> _Work to complete_
Look through the data that follows and copy each line with the string "under".

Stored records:
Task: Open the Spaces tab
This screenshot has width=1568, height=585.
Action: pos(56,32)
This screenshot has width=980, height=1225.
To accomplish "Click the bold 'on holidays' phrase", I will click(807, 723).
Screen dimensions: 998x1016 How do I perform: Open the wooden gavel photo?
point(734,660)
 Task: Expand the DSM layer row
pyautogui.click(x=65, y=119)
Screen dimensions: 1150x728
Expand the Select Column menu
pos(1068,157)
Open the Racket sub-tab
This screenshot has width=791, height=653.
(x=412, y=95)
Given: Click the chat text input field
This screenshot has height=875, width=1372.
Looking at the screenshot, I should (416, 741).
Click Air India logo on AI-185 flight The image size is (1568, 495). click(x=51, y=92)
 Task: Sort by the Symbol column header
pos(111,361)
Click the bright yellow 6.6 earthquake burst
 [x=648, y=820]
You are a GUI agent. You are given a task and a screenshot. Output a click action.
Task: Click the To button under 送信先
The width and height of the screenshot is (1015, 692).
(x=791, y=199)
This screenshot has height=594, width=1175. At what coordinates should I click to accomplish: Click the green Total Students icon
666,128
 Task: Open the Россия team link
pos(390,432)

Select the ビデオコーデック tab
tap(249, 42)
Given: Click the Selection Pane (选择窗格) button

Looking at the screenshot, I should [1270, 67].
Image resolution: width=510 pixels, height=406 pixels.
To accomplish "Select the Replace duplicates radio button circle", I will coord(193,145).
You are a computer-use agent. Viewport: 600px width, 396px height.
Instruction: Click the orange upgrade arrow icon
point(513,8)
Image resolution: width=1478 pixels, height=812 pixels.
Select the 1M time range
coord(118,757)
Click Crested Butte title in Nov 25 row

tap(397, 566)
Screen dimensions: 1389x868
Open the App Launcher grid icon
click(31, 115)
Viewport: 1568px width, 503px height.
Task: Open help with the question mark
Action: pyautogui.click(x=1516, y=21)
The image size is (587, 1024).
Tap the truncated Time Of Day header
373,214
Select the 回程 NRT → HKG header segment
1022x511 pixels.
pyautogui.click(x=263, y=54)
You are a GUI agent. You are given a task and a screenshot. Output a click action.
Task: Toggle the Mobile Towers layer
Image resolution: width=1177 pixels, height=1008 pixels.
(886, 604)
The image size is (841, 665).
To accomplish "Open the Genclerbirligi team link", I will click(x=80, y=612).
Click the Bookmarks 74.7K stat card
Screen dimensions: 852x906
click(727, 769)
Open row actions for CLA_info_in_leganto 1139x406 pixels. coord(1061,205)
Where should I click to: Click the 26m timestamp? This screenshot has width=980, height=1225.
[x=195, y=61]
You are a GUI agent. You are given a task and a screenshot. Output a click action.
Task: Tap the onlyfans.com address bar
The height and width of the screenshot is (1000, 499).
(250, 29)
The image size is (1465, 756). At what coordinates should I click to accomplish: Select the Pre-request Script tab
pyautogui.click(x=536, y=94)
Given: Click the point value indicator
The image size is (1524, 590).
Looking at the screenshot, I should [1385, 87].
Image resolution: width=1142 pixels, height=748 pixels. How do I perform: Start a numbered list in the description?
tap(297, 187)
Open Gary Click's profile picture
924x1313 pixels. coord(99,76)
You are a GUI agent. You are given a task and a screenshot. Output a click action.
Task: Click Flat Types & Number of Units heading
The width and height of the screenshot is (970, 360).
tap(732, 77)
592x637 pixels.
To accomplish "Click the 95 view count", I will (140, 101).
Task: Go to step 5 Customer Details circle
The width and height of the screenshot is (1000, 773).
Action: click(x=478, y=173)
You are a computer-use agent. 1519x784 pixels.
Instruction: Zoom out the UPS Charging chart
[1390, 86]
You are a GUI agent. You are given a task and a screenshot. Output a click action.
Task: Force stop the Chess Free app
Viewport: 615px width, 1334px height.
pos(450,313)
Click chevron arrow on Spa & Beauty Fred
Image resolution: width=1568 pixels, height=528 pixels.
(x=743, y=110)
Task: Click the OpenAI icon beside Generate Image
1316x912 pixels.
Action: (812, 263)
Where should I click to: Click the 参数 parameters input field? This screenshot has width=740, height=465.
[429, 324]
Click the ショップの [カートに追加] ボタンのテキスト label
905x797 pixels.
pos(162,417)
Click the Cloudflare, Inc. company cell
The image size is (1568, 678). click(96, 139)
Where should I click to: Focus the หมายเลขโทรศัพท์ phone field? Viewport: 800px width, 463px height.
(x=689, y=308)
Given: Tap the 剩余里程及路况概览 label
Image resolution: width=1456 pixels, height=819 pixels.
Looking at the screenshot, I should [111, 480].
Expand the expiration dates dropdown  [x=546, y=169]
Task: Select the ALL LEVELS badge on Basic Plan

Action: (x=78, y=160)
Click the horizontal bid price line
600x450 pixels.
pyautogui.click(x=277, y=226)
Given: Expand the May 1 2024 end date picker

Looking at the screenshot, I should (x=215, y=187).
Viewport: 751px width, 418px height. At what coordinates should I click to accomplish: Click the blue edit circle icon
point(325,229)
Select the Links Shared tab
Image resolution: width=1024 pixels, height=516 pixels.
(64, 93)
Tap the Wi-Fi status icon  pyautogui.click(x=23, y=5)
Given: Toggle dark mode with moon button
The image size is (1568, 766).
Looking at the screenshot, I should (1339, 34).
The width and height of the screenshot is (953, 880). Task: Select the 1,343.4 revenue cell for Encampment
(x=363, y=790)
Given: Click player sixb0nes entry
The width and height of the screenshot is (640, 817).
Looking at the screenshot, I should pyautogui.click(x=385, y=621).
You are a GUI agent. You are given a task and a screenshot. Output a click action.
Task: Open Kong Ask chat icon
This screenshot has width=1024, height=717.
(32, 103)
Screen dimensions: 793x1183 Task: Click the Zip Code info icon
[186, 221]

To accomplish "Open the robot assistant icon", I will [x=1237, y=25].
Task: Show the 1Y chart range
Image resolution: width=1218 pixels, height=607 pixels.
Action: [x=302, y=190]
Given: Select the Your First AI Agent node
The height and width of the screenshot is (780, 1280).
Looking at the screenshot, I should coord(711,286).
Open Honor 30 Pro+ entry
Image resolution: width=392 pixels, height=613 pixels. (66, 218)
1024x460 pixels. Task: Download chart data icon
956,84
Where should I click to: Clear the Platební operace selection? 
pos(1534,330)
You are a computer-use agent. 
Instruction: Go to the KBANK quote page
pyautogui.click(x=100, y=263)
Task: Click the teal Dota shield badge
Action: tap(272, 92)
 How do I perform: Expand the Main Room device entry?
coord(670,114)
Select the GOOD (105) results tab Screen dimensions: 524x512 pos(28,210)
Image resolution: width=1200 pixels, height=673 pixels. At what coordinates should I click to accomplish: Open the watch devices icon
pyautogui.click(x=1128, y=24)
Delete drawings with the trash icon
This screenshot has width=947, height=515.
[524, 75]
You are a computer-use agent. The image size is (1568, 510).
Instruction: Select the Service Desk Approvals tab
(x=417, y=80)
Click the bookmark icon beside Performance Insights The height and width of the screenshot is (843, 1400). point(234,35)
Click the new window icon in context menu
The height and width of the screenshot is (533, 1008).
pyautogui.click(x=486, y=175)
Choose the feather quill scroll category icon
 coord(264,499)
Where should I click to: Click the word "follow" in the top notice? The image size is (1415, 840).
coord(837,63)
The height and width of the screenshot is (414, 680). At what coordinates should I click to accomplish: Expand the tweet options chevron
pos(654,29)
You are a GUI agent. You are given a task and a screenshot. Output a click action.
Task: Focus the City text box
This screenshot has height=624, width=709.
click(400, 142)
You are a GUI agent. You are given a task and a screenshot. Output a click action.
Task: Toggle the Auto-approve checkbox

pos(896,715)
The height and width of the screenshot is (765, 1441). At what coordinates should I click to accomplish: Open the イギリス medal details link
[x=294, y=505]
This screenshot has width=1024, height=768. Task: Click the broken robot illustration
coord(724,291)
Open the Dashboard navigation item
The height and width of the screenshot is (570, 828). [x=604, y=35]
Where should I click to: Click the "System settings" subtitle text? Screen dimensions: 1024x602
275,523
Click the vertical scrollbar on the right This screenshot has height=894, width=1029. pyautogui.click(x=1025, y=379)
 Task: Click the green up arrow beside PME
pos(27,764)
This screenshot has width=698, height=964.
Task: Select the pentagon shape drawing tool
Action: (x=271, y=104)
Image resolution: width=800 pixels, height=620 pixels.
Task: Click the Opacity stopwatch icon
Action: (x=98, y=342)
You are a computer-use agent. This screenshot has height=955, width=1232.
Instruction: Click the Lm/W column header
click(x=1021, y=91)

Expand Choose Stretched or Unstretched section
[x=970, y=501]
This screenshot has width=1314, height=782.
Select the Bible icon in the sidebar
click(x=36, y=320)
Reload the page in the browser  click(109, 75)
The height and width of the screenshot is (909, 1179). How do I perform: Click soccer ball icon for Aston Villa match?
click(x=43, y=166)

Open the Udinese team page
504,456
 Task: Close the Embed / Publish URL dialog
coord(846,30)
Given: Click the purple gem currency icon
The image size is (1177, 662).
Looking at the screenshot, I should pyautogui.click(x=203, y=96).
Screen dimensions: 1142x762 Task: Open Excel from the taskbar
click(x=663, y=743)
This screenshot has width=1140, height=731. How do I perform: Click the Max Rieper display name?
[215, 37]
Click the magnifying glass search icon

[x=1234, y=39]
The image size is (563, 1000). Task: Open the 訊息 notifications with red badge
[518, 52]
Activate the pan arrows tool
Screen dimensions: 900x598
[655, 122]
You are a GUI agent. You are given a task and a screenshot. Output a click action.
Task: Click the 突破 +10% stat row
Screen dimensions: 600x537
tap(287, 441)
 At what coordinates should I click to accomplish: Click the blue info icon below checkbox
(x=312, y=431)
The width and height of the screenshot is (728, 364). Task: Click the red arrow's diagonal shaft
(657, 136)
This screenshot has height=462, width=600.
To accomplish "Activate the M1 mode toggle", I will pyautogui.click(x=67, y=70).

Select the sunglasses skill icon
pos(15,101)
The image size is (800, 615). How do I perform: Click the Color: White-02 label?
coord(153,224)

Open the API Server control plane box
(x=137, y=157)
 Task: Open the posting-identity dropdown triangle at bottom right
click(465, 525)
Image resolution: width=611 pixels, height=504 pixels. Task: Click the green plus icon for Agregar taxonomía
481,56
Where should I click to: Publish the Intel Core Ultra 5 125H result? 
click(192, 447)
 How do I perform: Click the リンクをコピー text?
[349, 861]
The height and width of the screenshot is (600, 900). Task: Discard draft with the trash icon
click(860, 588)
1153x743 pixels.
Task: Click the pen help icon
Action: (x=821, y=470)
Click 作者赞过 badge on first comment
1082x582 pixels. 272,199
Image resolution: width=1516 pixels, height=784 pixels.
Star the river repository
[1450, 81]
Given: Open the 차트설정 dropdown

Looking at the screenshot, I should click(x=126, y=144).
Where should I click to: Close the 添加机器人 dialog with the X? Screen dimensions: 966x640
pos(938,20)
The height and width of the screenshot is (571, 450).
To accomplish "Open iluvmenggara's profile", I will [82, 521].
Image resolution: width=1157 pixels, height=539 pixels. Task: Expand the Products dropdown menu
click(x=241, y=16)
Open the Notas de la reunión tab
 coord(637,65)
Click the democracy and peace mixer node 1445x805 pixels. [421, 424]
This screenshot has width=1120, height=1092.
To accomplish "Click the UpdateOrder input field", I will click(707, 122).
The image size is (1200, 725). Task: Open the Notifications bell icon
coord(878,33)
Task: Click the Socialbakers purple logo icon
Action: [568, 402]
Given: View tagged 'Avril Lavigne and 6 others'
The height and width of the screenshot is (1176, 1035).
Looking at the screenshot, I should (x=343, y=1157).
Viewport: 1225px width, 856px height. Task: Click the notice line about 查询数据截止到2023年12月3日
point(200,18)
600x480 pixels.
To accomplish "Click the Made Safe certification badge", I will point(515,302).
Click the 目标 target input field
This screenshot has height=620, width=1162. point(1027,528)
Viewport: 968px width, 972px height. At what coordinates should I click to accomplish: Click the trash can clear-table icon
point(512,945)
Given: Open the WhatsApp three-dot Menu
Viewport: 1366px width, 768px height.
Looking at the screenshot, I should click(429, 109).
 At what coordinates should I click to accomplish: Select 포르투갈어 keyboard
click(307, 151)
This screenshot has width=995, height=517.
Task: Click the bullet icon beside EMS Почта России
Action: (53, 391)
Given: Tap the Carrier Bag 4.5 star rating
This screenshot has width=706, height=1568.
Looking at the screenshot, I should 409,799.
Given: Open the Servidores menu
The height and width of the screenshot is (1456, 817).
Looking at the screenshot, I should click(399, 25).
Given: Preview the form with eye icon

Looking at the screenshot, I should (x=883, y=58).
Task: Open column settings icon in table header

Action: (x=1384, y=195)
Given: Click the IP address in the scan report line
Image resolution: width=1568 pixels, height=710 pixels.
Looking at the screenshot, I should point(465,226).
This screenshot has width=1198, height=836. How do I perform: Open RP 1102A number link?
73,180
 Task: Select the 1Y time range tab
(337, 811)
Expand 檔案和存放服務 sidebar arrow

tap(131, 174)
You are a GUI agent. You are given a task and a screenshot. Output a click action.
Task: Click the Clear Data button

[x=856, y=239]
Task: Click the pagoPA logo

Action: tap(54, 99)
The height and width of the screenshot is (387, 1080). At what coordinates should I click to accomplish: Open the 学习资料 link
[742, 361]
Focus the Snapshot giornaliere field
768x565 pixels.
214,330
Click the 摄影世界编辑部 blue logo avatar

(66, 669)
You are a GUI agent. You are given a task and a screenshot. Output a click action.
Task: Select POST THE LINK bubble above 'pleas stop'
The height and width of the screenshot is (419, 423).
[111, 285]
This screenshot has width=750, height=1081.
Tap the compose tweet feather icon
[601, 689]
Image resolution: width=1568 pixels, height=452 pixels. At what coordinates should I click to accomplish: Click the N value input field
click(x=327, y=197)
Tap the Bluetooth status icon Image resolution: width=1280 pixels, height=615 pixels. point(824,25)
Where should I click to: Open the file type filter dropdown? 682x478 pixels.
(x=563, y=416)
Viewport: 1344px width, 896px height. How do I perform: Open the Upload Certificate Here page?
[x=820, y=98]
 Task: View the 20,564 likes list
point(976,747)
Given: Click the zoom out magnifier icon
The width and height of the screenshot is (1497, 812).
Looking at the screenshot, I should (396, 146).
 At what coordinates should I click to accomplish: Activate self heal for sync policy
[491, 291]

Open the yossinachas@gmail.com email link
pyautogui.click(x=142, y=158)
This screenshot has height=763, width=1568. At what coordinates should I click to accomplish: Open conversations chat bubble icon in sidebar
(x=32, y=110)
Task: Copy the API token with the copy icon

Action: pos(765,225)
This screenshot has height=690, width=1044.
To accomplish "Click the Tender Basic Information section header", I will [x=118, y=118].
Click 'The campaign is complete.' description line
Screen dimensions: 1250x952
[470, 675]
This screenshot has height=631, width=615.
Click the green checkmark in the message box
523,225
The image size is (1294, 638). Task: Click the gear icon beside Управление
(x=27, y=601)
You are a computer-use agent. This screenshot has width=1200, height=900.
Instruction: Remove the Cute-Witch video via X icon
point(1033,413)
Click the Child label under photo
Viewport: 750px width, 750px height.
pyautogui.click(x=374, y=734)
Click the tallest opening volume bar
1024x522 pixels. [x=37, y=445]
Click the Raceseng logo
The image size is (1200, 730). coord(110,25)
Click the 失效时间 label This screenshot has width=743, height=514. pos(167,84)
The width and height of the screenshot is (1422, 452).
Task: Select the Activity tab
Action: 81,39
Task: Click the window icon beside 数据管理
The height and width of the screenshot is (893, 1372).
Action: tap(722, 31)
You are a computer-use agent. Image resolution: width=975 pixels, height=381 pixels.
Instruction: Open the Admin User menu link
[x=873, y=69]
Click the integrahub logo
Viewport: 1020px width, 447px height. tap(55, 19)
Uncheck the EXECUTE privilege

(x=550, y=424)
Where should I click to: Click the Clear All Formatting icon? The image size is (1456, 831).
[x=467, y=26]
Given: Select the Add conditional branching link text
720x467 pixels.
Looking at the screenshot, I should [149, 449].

> _Exercise response_
Task: Click the To button under 送信先
Click the Child label under photo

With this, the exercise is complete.